« Contribuer à améliorer la compréhension des enjeux liés aux politiques migratoires ». C’est l’ambition de la Cimade à travers son « Etat des lieux 2017 » (« Migrations »), dont le premier opus est paru en 2009. Mettant l’accent sur les « conséquences du durcissement incessant des lois et des pratiques administratives » à l’égard des étrangers, l’association entend, en pleine campagne électorale, lancer « un cri d’alerte et un appel à des changements d’orientation ». Elle innove dans sa stratégie pour toucher à la fois les décideurs et l’opinion publique : une opération d’affichage « sauvage » (relayée sur Twitter avec le hashtag #QuandEllesNeTuentPas) a été prévue dans plus de 50 villes de France dans la nuit du 29 au 30 mars, un flash code inséré sur les affiches permettant de télécharger son rapport. Egalement destinataires de ces supports de campagne : les parlementaires français et européens, les élus locaux, les préfets, les membres du gouvernement…

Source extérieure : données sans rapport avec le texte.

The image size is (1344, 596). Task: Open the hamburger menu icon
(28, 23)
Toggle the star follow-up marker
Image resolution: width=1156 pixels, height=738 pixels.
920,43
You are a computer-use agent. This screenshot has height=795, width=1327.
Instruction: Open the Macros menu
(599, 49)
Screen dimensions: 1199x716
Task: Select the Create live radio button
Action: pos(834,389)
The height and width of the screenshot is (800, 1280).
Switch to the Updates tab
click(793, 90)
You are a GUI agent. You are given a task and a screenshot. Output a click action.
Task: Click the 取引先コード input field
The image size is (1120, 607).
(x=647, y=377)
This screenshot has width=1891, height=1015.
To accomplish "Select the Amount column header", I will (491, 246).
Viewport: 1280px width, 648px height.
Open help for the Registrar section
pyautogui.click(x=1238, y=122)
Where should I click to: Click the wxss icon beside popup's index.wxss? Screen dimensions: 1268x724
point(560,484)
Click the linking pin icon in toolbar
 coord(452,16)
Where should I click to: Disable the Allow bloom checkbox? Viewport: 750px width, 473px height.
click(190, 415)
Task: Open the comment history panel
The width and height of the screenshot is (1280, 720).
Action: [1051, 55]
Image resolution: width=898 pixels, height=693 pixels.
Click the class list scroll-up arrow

« Faux malades », « faux parents d’enfants français », « faux couples »… La Cimade dénonce les pratiques administratives « fondées sur la suspicion » et le contrôle. Une tendance renforcée, souligne-t-elle, par la loi du 7 mars 2016 relative au droit des étrangers en France, qui a étendu les pouvoirs préfectoraux de contrôle du droit au séjour. Le rapport pointe également l’augmentation du nombre d’assignations à résidence de 2013 à 2016, instrument qui « sert surtout à mettre sous contrainte des personnes qui ne l’étaient pas jusqu’alors », comme les familles déboutées du droit d’asile avec enfants. Elle déplore de nouveau le détournement de la rétention administrative « pour disperser et sanctionner les exilés » et, plus globalement, le durcissement des sanctions – à l’encontre des étrangers – du fait de leur précarité juridique et sociale et de la création de nouveaux délits pour les personnes en situation irrégulière. Sanctions que la Cimade demande de supprimer, tout comme la possibilité pour le préfet de retirer « à tout moment le titre de séjour d’une personne étrangère » et de demander des informations couvertes par le secret professionnel. Elle souhaite également l’abolition de « toutes les formes d’enfermement spécifiques aux personnes étrangères » où, à défaut, rendre exceptionnel le placement en rétention administrative (entre 45 000 et 50 000 personnes sont concernées chaque année depuis 2013) et l’abrogation des dispositions permettant les interpellations à domicile. Autre revendication : « ne plus subordonner l’octroi des aménagements de peine à la régularité du séjour ».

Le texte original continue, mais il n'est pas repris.